A legal challenge to last year’s Ballot Measure 113 lost in court this week. That was the referendum to deny members of the Oregon legislature that walk out from running for reelection.

The new law still stands. The plaintiffs, Republicans that denied quorum to the 2023 legislative session, sued on the grounds that they have a First Amendment right to run for office, that it’s an act of free speech. Judge Ann Aiken ruled that the First Amendment does not give someone a constitutional right to run for office.

I agree with the ruling. The decision on whether to use one’s presence on the legislative floor to block the passage of legislation is an official act of legislative power. Such things are not protected as personal rights. For example, in Nevada Commission on Ethics v. Carrigan (2011) the Supreme Court ruled against such notions in an opinion that stated: “a legislator’s vote is the commitment of his apportioned share of the legislature’s power to the passage or defeat of a particular proposal,” and “[t]he legislative power thus committed is not personal to the legislator but belongs to the people; the legislator has no personal right to it.”

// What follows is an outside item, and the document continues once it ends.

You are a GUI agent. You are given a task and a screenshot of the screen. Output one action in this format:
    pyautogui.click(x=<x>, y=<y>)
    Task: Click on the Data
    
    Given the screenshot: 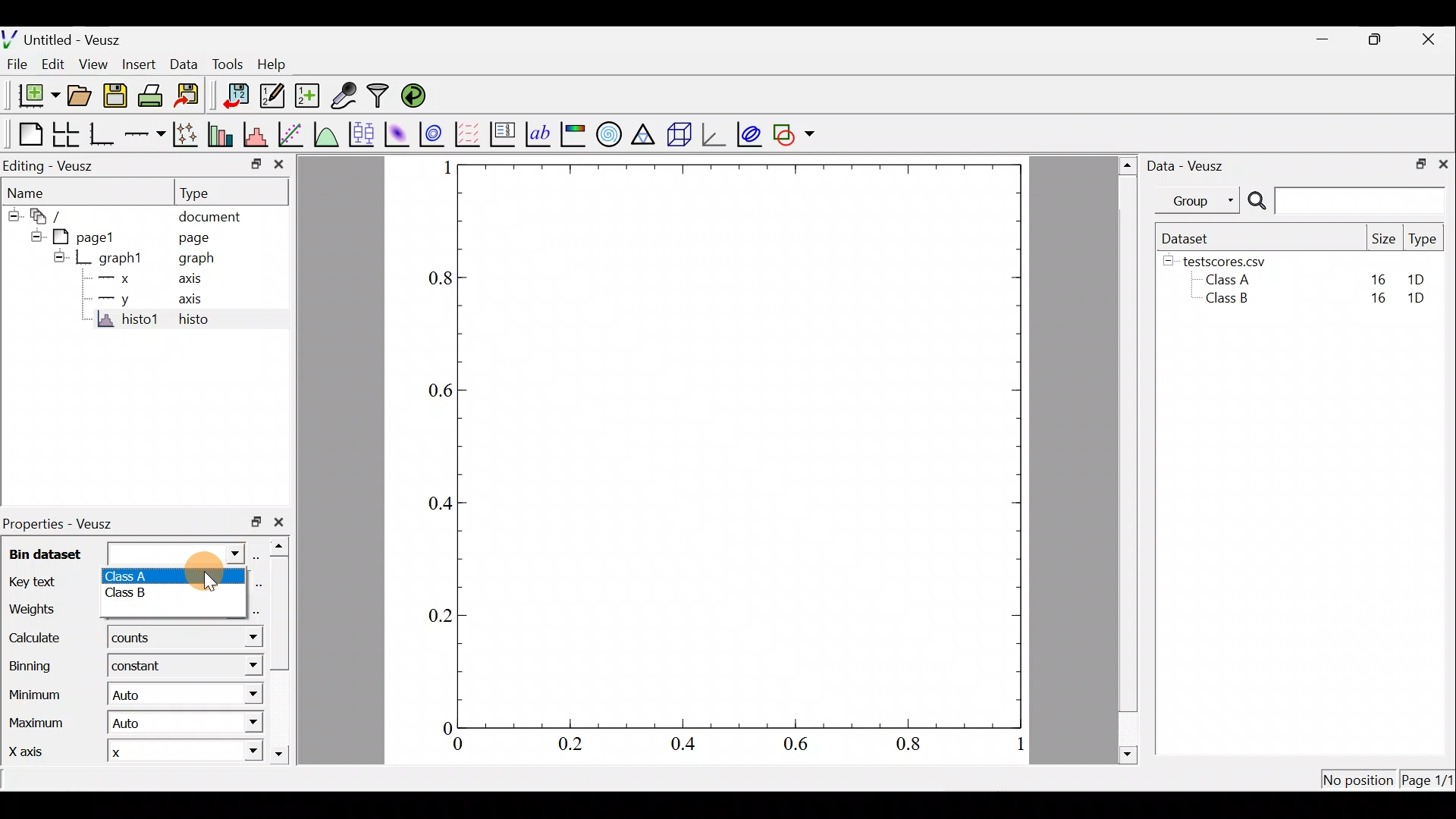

That doesn’t mean it was wrong to deny quorum last year. It just means that those who did so need to face the legal consequences. I support their actions and their legal peril only makes them more heroic. It just doesn’t make them victims of a constitutional violation. Also, the quorum requirement of two-thirds in the Oregon Constitution’s Article IV still stands. It just comes with some consequences that in effect can simply behave like a term limit to a minority party. Some bills are so bad, that they are worth not being allowed to run for reelection.

Eric Shierman lives in Salem and is the author of We were winning when I was there.